Well, there's your problem...
We made do with pan-frying the steak; we no longer have a broiler since I replaced the oven with a dishwasher. I will order a replacement element and hope that our friends can get it into the country with them on the ferry. A good part of our planned menu while they are aboard involves grilled items.
I suppose this is what I get for using a household grill rather than something "marine rated." Still, I am very happy with our Weber and would not trade it for any of those marine grills, even if they were the same price. They're not, of course, and I can buy a new element or even a whole new Weber every two years for a looong time before I reach the cost of an electric "marine" BBQ. But, really, food on the Weber just tastes better.
I am no expert on the Bahamas, this anchorage, or, really, anything else related to boating. But sometimes just being a day ahead makes you the go-to guy, and two of the three boats that arrived in the anchorage this afternoon called me on the radio for advice. When it got rolly, we tucked well in to the shore, having already sounded it out. The water here is just 7' deep at low tide, which right now is still over a foot above datum. If we stayed here another two weeks, we'd be on the bottom. But the chart says it's just over 5' here, so it is understandable that folks would call and ask for soundings.
The two monohulls originally anchored out much closer to the channel, where we ourselves had started out, and from our deck they resembled nothing so much as metronomes, their masts scribing arcs of some 30° or more in the sky. We told them what we found with our tender soundings, they both moved up a hundred feet or more, and both are now much more comfortable. I'm still not the expert, but it felt good to be able to help out.

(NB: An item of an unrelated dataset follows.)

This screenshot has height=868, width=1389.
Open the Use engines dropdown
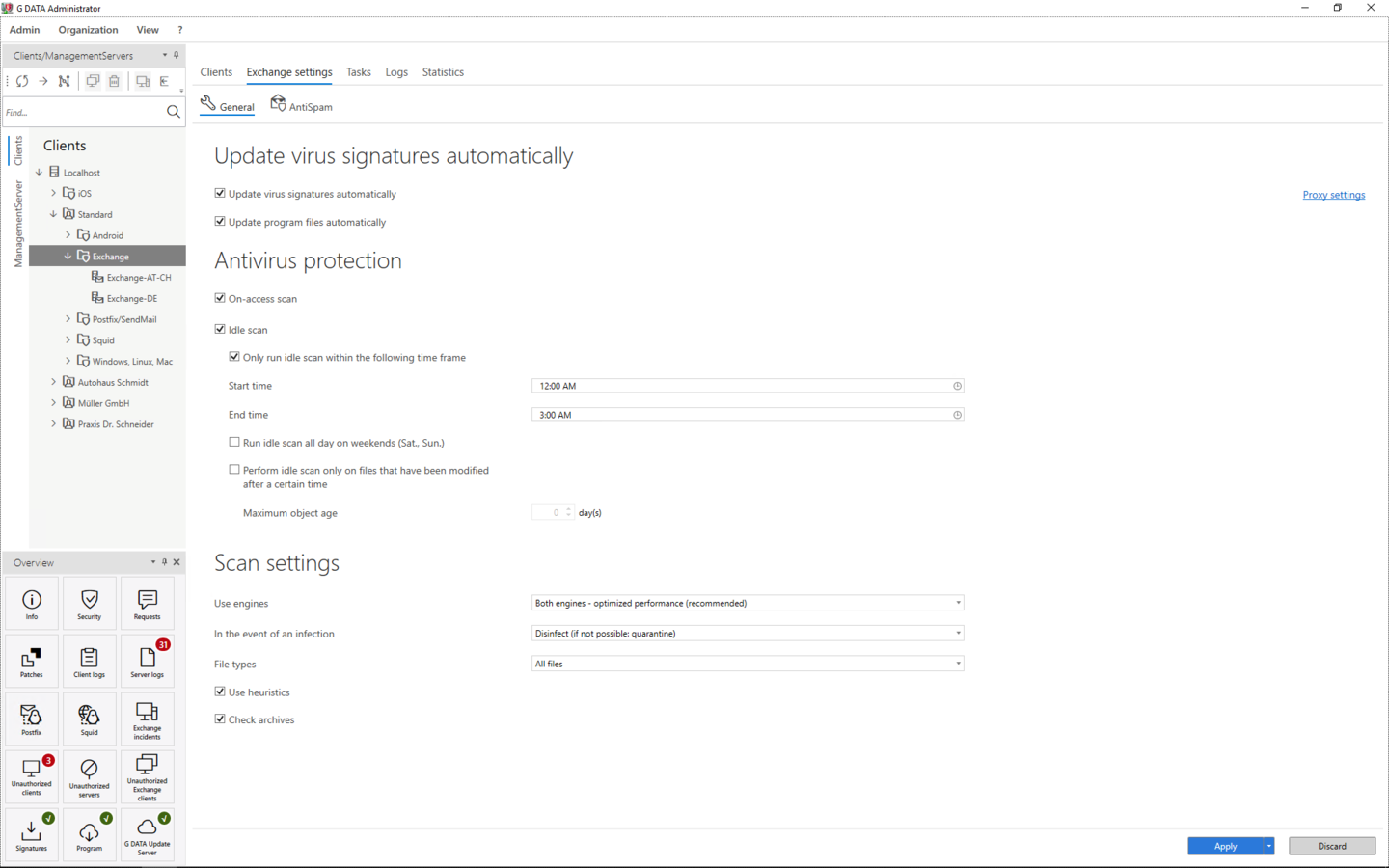(x=747, y=603)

Tomorrow we will weigh anchor and move along. From here we have a 75+ nautical mile journey to Cat Cay. That's more than a day for us, so we will anchor somewhere in the middle, in open water on the Bahama Bank. I expect it will be rolly, but nothing we have not seen before. The first 15nm is in deep water, part of the Northwest Channel known as "the pocket." After that we will be on the shallower waters of the bank, with some protection afforded by the Berries and Andros as we move west.
I expect we will be out of range of any cell tower tomorrow night, so this is probably the last you will hear from us until we reach Cat Cay sometime late Tuesday or so. I will try to post a map link from our Spot messenger from the bank tomorrow if I can not get on line.